From: "Qiu, Michael" <michael.qiu@intel.com>
To: "Zhou, Danny" <danny.zhou@intel.com>, "dev@dpdk.org" <dev@dpdk.org>
Subject: Re: [dpdk-dev] [RFC PATCH] Enable uio_pci_generic support
Date: Tue, 28 Oct 2014 02:56:52 +0000 [thread overview]
Message-ID: <533710CFB86FA344BFBF2D6802E60286C7C559@SHSMSX101.ccr.corp.intel.com> (raw)

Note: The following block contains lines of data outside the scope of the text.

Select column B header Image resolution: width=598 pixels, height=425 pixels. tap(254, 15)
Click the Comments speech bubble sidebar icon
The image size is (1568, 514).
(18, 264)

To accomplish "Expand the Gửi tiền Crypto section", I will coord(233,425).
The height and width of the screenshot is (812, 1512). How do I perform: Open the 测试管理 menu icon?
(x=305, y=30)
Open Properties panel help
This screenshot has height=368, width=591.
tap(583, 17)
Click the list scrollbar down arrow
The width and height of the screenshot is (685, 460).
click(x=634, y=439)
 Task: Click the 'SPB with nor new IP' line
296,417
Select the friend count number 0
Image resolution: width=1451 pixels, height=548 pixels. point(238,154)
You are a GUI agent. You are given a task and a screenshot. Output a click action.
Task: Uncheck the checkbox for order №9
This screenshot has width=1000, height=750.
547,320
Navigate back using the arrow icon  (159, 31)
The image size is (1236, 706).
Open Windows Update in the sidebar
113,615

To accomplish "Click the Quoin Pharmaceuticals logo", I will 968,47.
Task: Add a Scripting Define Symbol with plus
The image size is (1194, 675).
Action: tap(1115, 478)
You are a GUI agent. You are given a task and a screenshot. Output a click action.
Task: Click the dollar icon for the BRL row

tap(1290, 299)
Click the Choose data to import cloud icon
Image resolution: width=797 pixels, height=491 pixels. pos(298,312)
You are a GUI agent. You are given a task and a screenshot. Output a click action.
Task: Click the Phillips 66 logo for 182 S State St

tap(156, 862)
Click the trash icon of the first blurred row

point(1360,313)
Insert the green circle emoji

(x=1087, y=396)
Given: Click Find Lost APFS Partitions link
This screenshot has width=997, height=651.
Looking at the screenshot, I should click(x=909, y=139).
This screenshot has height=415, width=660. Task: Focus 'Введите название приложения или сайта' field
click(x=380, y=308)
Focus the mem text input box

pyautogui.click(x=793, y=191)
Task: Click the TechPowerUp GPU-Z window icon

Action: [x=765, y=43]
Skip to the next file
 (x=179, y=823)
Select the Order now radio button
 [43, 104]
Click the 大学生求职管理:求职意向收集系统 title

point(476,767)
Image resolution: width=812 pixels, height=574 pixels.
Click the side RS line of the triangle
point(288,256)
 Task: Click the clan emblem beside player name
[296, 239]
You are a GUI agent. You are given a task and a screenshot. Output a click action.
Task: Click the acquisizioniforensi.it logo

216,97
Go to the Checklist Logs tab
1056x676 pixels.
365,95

In-Reply-To: <1414432082-30428-1-git-send-email-danny.zhou@intel.com>
Tested-by: Michael Qiu <michael.qiu@intel.com>
在 10/28/2014 1:49 AM, Danny Zhou 写道:
> Linux kernel provides UIO as well as VFIO mechanism to support writing user
> space device driver. Comparing to UIO which is available since 2.6.32 kernel,
> the VFIO is introduced into kernel since version 3.6.0 with better interrupt
> and memory protection (build on top of Intel VT-d technology) supports.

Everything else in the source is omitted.